The Burlington always had a slightly Soviet air about it – I think it is that chandelier in the lobby – even though our own political parties were fond of it, and held their jamborees here. Now you can get a room for €79 (remember this is a Friday, peak time) without breakfast, and for €105 with breakfast, for two people. You could revive your marriage. The receptionist has that post-boom charm about her. How many rooms does she have? “Five hundred,” she says.
Zombie hotels, zombie hotels. Uncle Fester on the piano every afternoon for the tea dances.
The Berkeley Court is much quieter – old men are being helped to the bar, the executives are gone. In the function room white tables sit waiting for some rugby dinner – a big match beckons.
The Berkeley Court is still hiring out smaller function rooms – a lawyer friend of mine worked here last week. If you wanted to sleep here you could have the Double Deluxe type of room for €69, €89 with breakfast, and you could have a junior suite for €119 – less during the week.
Zombie hotels, zombie hotels – they stalk our landscape, no one is safe. There is no dining room in a zombie hotel: you are the dining room, baby, because zombie hotels feast on live flesh and, sad to say, the flesh of other non-debt encumbered hotels.
Zombie hotels, zombie hotels. They came from outer space . . . er, no, sorry, they came from a tax break. Same thing really. Zombie hotels have to serve their time as the living dead for seven long years, or else their investors won’t get the tax break.
Yes indeed, it’s a horror story.
Zombie hotels, zombie hotels. Lizards on the window frames and alligators in the bath, waiting for the tourists to come. Ah, the tourist. Now there is a mythical creature.
Round the corner at the D4 hotel – formerly Jury’s, formerly New Jury’s, formerly the Intercontinental, a young man is dragging his little wheelie case towards the lift. Where is he from? “England” he says mildly. I think he is from Manchester, but the young man is not saying. His party contains a large number of elderly ladies.
They are on holiday, he says. Later on, a coach whisks them off to the city.
The D4 is very busy, and the baseball cap quotient is high. In the corridors of the ground floor a young couple, he in tracksuit and baseball cap, she in shorts with lovely legs, walk hand in hand.
The D4 must rock with democratic passion these days – the receptionist very nicely offered me a room for less than €50, which is cheaper than a couple buying each other drinks for the evening. In the new shopping area you can buy your own alcohol in a section called DGargle.
You can buy hot food in the DeliD4: a small breakfast roll is €2.49. A large breakfast roll is €4.

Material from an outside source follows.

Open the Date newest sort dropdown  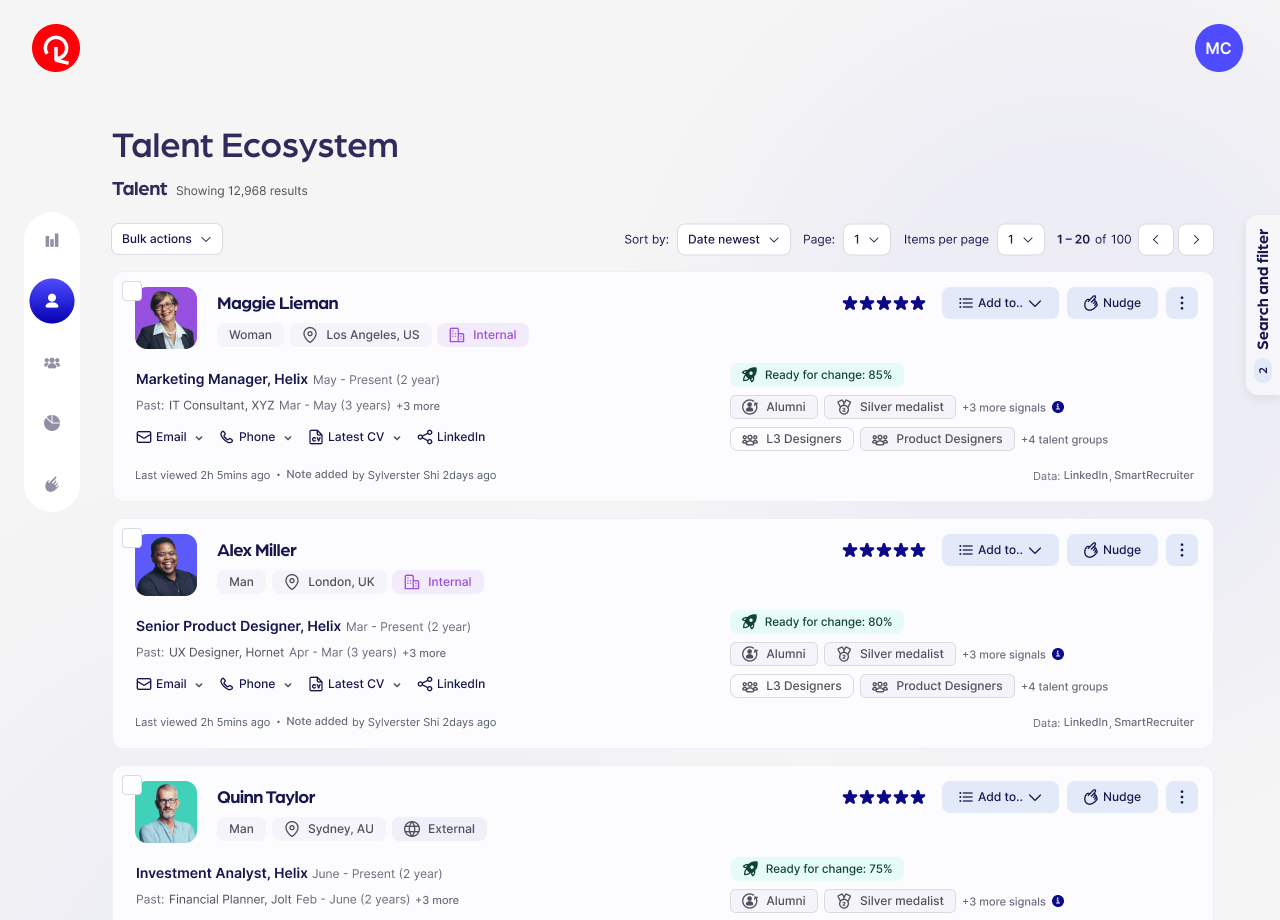[x=733, y=239]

Zombie hotels, zombie hotels. Charlie Haughey used to come to New Jury’s to drink his bull shots – a vodka drink like a Bloody Mary but made with beef consomme, long before the BSE scare. A hangover cure. The hands might have trembled out of the cuffs of a Charvet shirt. They loved him here. The Coffee Dock boasted that it was open 23 hours a day – as if you were in America. Now, a dark young woman tells us, the Coffee Dock does not open until 10am.
Zombie hotels, zombie hotels. Young men roam the corridors in groups. Are they here for the match? No, no, they say. They are here for the poker tournament. As if in a dream, a large door opens and you are in the roar of an enormous room, engulfed by the clicking noise of thousands and thousands of poker chips. This is another world. The sign on the television screen says that this is European Deepstack, or Chilipoker Deepstack. You have no idea what this means.
Most of the women here are waitresses. The tables stretch into infinity. There are maybe 500 people here, all playing poker. It’s battery poker. Quite a few of the younger men play poker plugged in to their iPods. The white flex falls to their chests, sealing them from the sounds of the room as they watch the cards, and they look like . . . zombies.